FEEL SAFE AT HOME AT LAST! Hi this works 100% !!!! I've torn out my alarm system & de-registered from the Neighborhood Watch. I've got two Pakistani flags raised in my front garden, one at each corner and the black flag of ISIS in the centre. The local police, MI5 and other intelligence services are all now watching my house 24/7. I've never felt safer. Oh by the way, the beard is coming on a treat.

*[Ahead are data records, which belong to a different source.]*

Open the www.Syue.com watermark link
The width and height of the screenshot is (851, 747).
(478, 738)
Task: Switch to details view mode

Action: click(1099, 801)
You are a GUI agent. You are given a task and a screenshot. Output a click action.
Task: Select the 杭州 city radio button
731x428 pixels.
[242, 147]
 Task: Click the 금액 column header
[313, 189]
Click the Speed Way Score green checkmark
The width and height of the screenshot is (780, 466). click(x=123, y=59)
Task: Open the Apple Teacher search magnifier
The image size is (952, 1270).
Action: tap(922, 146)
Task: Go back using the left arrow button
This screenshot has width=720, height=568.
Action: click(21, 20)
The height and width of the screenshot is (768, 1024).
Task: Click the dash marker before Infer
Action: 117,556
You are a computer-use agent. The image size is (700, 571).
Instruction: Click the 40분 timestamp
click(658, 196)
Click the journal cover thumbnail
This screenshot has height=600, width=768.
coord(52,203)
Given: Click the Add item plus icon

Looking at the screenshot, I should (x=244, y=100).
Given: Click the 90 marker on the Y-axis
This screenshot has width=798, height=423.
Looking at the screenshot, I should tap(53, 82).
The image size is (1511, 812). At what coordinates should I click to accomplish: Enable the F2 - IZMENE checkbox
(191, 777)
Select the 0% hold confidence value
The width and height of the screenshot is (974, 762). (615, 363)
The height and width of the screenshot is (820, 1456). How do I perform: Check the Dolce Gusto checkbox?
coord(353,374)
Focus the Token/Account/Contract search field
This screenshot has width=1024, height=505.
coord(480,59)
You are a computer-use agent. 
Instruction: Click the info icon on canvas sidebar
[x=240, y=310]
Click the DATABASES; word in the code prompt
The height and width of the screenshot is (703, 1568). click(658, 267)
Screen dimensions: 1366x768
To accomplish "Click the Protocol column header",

An American touring Spain stopped at a local restaurant following a day of sightseeing. While sipping his sangria, he noticed a sizzling, scrumptious looking platter being served at the next table. Not only did it look good, the smell was wonderful. He asked the waiter, "What is that you just served"...? The waiter replied, "Ah senor, you have excellent taste! Those are bulls testicles from the bull fight this morning. A delicacy"... The American, though momentarily daunted, said, "What the hell, I'm on vacation! Bring me an order"... The waiter replied, "I am so sorry senor. There is only one serving per day because there is only one bull fight each morning. If you come early tomorrow and place your order, we will be sure to save you this delicacy"... The next day, the American returned, placed his order, and then that evening he was served the one and only special delicacy of the day. After a few bites, and inspecting the contents of his platter, he called to the waiter and said, "These are delicious, but they are much, much smaller than the ones i saw you serve yesterday"... The waiter shrugged his shoulders and replied, "Si senor. Sometimes the bull wins"...
A woman went on vacation, leaving her husband behind. Before she left, she told him to take extra special care of her cat. The next day she called her husband and asked if the cat was all right. Her husband said: The cat just died. She burst into tears and said: How could you be so blunt? Why couldn't you have broken the news gradually! Today, you could have said that it was playing on the roof; tomorrow, you could have said that it fell off and had broken its leg; then on the third day, you could have said that the poor thing had passed away in the night. You could have been more sensitive about the whole thing. By the way, how is my mom? Husband: She is playing on the roof.........
I've just been offered a franchise in Texas with a German car manufacturer. My Job Title is Audi Partner.